Exercise brief ▸
Pull each line containing "agent" out of the listing below.

Data provided ▸

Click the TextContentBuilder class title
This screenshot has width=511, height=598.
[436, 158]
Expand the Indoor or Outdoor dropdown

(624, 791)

==

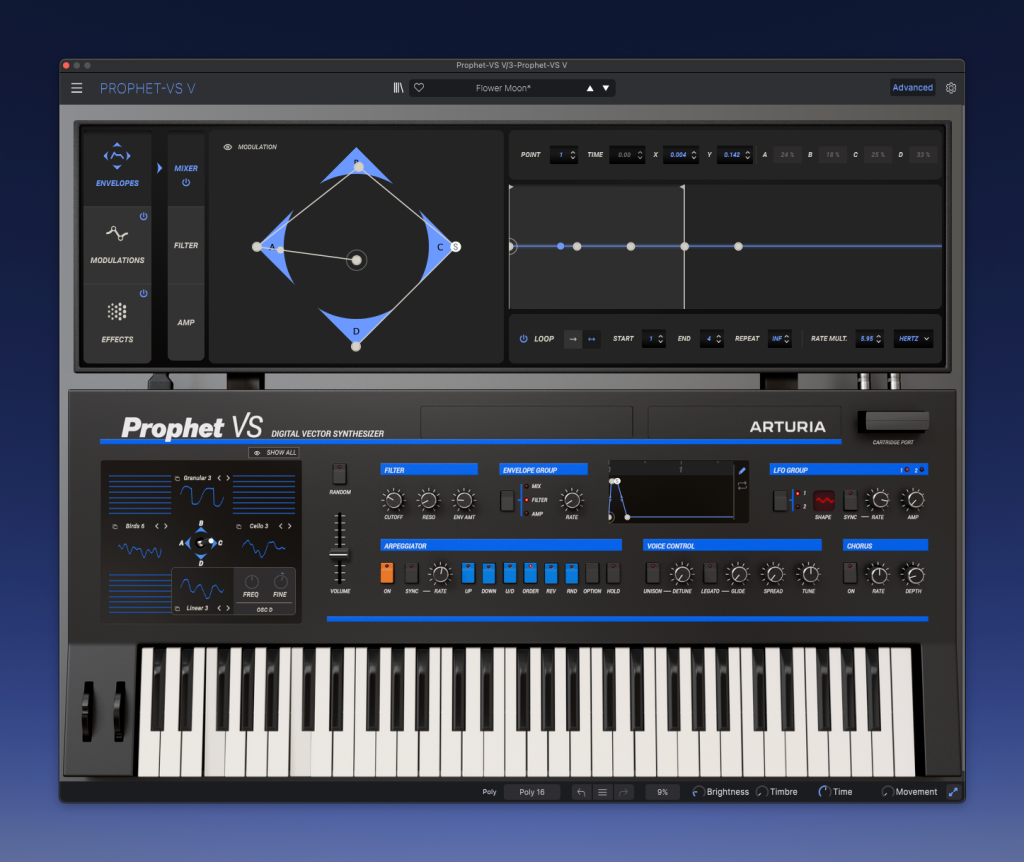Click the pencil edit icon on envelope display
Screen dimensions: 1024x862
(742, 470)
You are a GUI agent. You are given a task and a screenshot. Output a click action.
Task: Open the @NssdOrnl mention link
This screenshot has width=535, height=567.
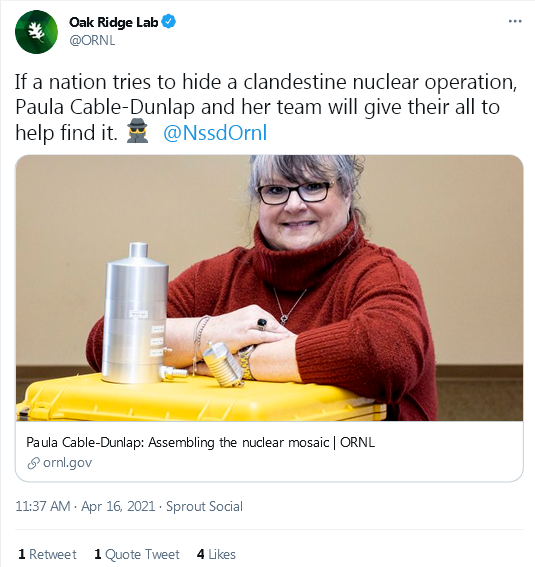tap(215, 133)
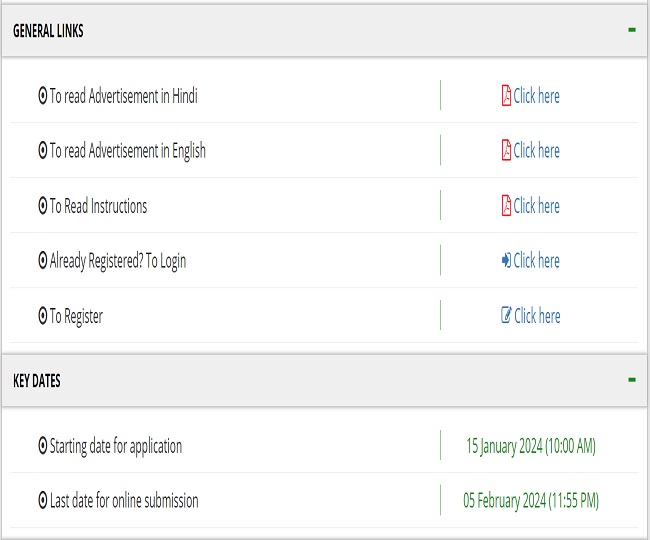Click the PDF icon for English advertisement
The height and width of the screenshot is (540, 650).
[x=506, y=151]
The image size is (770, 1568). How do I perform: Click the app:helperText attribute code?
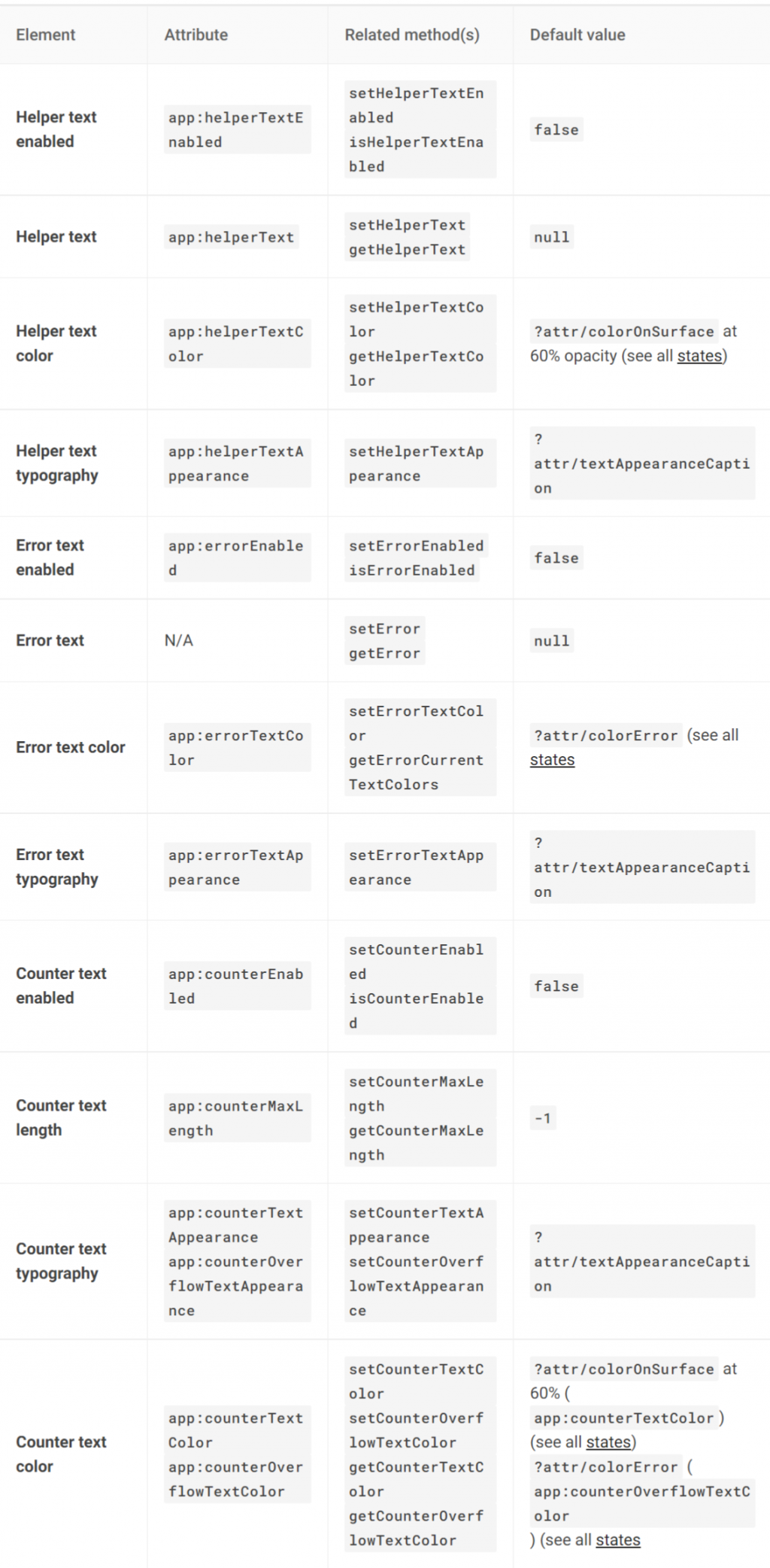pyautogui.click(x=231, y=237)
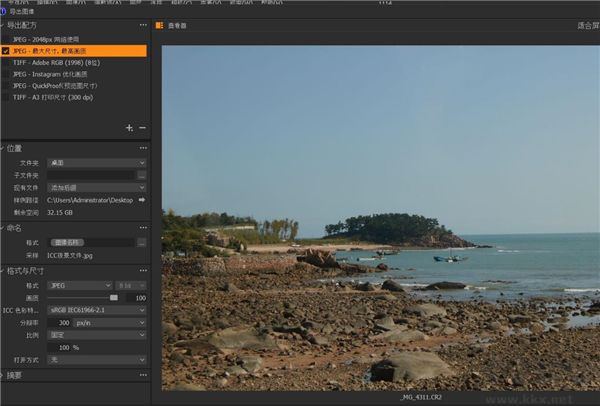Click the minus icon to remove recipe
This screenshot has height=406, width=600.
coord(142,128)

==

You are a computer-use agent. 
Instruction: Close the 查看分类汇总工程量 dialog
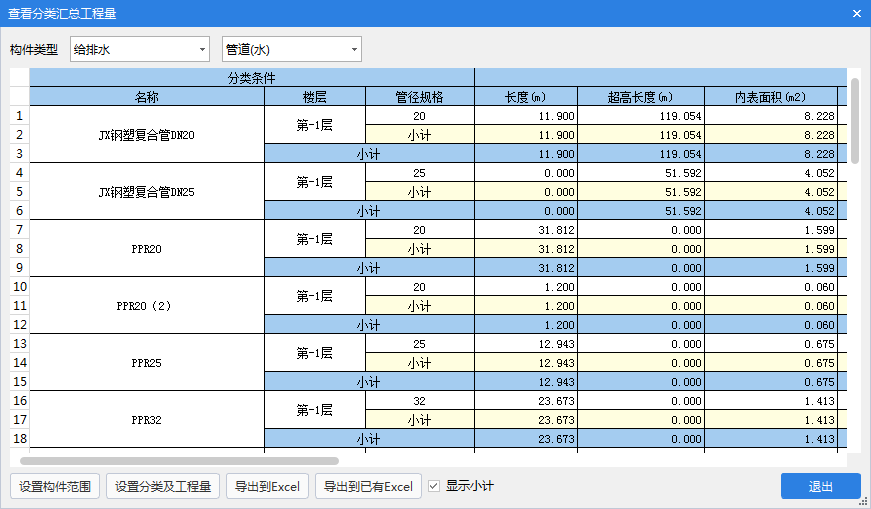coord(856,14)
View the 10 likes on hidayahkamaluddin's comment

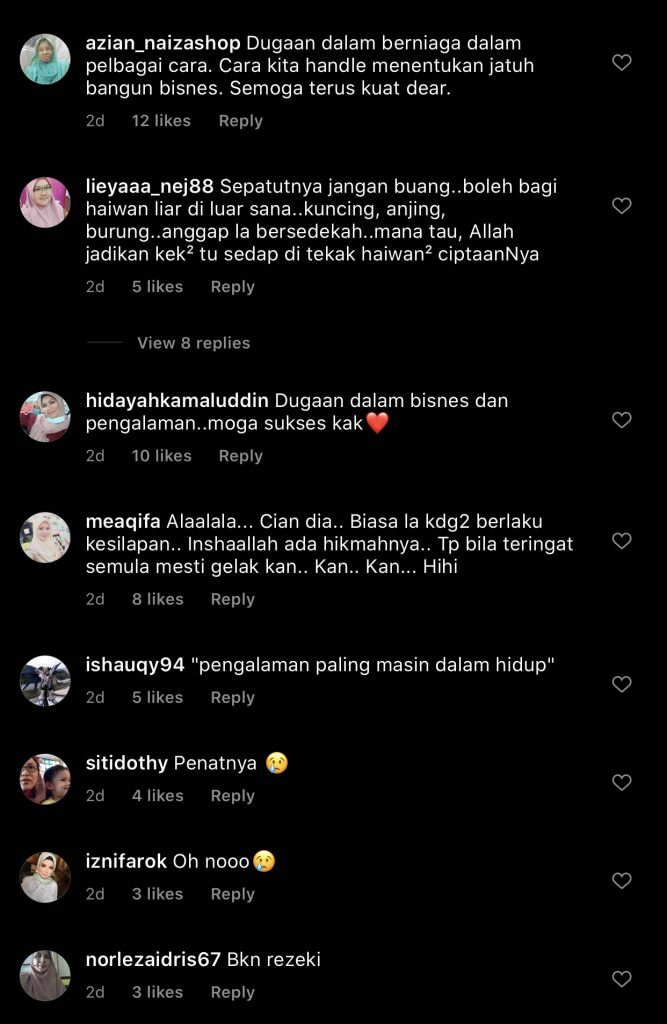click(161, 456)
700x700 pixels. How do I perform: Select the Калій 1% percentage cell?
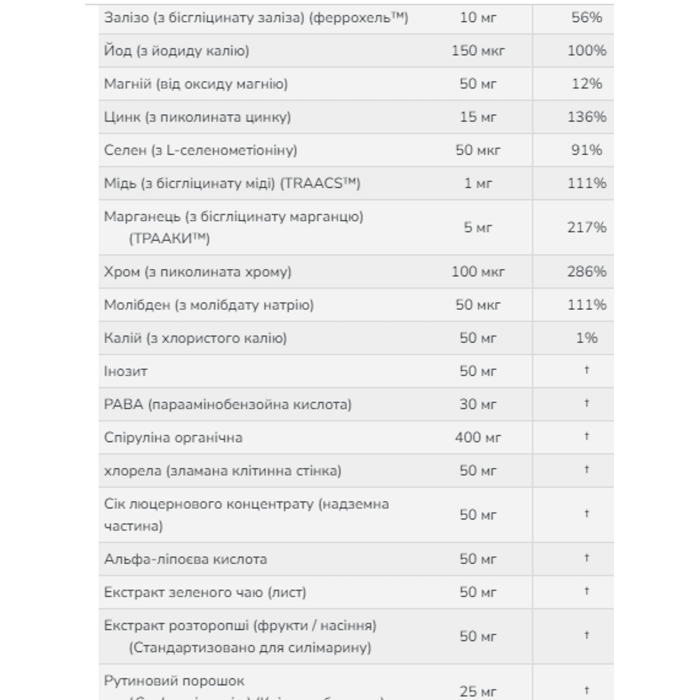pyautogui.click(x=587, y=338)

Answer space ▸
You are a GUI agent. You are given a task and a screenshot. Output a click action.
You are a computer-use agent. 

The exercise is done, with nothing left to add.